• | 8:00 am

Google and OpenAI’s announcements signal the end of the beginning of the AI wars

Two leaders in the AI wars announced chatbots this week that exploit the latest models’ multimodal and reasoning abilities.

Google and OpenAI’s announcements signal the end of the beginning of the AI wars
[Source photo: World Economic Forum /Benedikt von Loebell/Flickr; World Economic Forum / Manuel Lopez/Flickr]

Welcome to AI DecodedFast Company’s weekly newsletter that breaks down the most important news in the world of AI. You can sign up to receive this newsletter every week here.


Just last year, big tech companies were telling us how great it was that their large language models (LLMs) could summarize documents and write poems. Already the AI sales pitch has grown far more interesting. This week, the two leading players in the AI chatbot race, Google and OpenAI, demonstrated AI chatbots that tackle much heftier problems. So how exactly have the AI models that power these chatbots changed over the past year?

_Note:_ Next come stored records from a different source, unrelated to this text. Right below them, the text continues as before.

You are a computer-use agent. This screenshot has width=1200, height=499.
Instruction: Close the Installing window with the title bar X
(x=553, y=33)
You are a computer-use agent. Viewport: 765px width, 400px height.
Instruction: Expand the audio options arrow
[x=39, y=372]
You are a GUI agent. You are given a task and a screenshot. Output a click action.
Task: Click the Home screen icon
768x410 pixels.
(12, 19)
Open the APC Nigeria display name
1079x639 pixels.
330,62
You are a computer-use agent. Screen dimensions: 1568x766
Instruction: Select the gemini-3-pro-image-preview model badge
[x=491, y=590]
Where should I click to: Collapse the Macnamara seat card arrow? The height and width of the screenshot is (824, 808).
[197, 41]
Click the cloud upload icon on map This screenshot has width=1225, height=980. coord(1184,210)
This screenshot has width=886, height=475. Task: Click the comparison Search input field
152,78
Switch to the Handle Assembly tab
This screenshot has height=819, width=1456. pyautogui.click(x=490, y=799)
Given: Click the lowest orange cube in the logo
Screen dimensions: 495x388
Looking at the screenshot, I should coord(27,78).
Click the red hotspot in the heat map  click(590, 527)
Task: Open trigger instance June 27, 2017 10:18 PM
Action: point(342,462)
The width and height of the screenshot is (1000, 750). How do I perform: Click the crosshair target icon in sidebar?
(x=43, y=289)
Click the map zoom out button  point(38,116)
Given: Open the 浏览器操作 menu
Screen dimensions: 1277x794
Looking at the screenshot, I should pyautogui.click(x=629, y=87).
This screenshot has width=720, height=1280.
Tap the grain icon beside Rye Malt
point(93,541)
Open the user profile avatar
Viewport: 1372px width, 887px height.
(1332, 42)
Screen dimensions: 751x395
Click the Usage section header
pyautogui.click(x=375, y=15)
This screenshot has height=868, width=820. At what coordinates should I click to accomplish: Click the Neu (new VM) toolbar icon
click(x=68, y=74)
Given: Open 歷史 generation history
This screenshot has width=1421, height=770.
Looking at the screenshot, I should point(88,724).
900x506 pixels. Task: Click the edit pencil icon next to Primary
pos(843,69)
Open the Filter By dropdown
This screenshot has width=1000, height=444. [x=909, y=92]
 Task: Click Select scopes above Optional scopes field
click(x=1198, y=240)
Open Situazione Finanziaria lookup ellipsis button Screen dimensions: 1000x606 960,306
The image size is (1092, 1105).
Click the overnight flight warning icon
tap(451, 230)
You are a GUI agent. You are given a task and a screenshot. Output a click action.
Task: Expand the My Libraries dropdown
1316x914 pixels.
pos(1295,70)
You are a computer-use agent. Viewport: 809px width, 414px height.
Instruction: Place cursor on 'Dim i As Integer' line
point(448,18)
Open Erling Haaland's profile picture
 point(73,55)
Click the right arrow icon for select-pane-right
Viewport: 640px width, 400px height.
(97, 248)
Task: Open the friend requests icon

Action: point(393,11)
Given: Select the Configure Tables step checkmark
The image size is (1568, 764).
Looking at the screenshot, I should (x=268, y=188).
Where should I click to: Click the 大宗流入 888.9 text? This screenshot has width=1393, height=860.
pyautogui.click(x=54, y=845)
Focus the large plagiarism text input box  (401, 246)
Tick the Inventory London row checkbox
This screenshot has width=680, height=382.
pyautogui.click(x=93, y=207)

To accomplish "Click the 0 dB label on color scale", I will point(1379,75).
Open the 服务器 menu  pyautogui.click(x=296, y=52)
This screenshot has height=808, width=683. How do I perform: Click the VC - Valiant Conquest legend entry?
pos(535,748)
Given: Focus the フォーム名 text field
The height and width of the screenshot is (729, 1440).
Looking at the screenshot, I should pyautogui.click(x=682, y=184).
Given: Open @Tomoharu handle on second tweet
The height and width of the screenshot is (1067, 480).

The leading models have become “multimodal.” They can understand and analyze not just text but audio, imagery, and computer code, and create answers in the same mediums. In a simple example, OpenAI’s ChatGPT or Google’s Gemini can intake a visual image (perhaps through the camera of a smartphone) and describe in words the content of the image. “Multimodality radically expands the kind of questions we can ask and the answers we can get back,” Google CEO Sundar Pichai said at the company’s I/O event.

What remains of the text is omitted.